The “romance” between these kids who aren’t even 10 years old yet is fairly sweet and well handled. Indy’s attempts to see Sophie one last time after the two get into trouble for disappearing on their carers (a trope that’s all too familiar in these early episodes of the show), no matter how far-fetched, allows us to see Indy being resourceful and daring, even at a young age. One scene, however, where Indy is inside the royal palace and sneaks behind Franz Ferdinand’s back while an entire chamber orchestra can plainly see him – and no one raises the alarm – is ridiculous and should have been handled in a more clever way, but the overall sweetness of the storyline carries things along. There’s also an excellent dinner scene elsewhere in the episode where Freud, Jung, and Adler discuss the nature of love with Indy. The moment Freud suddenly dips into the Oedipus complex and Indy’s mother quickly excuses herself is hilarious to an adult, but will go shooting over the heads of any kids watching this.
All told, it’s not a classic episode of the series, but it’s light years ahead of Florence, May 1908, the second part of this movie, where the family make the acquaintance of Giacomo Puccini after a night at the opera. Indy’s father then travels further afield to lecture, leaving his family in the Italian city and leaving his wife to the advances of Puccini. Watching Puccini be an annoying sex pest to Anna Jones is boring in the extreme, and barely involves Indy at all, but at least she repels him for the most part.
Towards the end of the episode, however, she agrees to meet Puccini in a clandestine manner, shares a passionate kiss with him and they spend hours together. Sensing he is near his goal, Puccini continues to be a sex pest and the best Anna can come up with is that things are happening, “too fast” rather than what I think the audience would like to hear at that point – namely, that she’s married and has a child.

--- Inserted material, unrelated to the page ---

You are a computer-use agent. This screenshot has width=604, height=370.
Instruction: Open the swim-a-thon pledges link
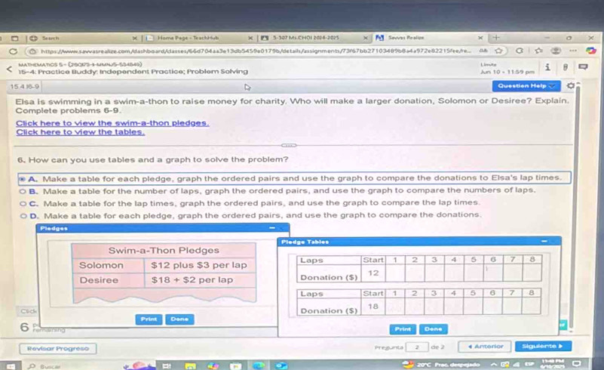coord(112,122)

While the Anna character has been a bit vacuous up to this point in the series, one thing I don’t believe the audience would expect from her – in any way – is infidelity, yet in this episode she very nearly abandons her family to run away with Puccini. The fact she chooses her husband over Puccini at the end doesn’t really do much to satisfy the audience that Anna’s a really swell lady after all. Her abandonment of the family is portrayed as a really close-run thing and, for this, she comes across as quite unlikeable.
I do want to mention something that could have pulled this episode out of the fire… a little… if it was still present in the edit. As I’ve mentioned in the past, these movie-length adventures have unfortunately done away with the bookends to the episodes featuring a 90-something Indiana Jones. While the opening bookend had Indy discussing how he learned about physics (something that comes up in a couple of Miss Seymour’s lessons in the adventure), the closing bookend described Puccini’s, La Fanciulla del West, an opera about an American woman who gives up her home and friends for the man she loves. So clearly the writers were shoehorning in the Anna Jones romance with Puccini to set up the fact that he’d then go and write an opera about it – albeit an opera where the American woman stayed with her lover instead. That at least gives some meaning to the storyline, even if it is ick, and doesn’t have much to do with Indy. But with the bookends cut out, we lose something vital, I think, to getting something out of the story. Another solid reason against chopping up these episodes for VHS and DVD release. And don’t even get me started on how a line about going to Paris next – even though the Paris episode was used in the previous movie – was allowed in the edit. I just shake my head, honestly.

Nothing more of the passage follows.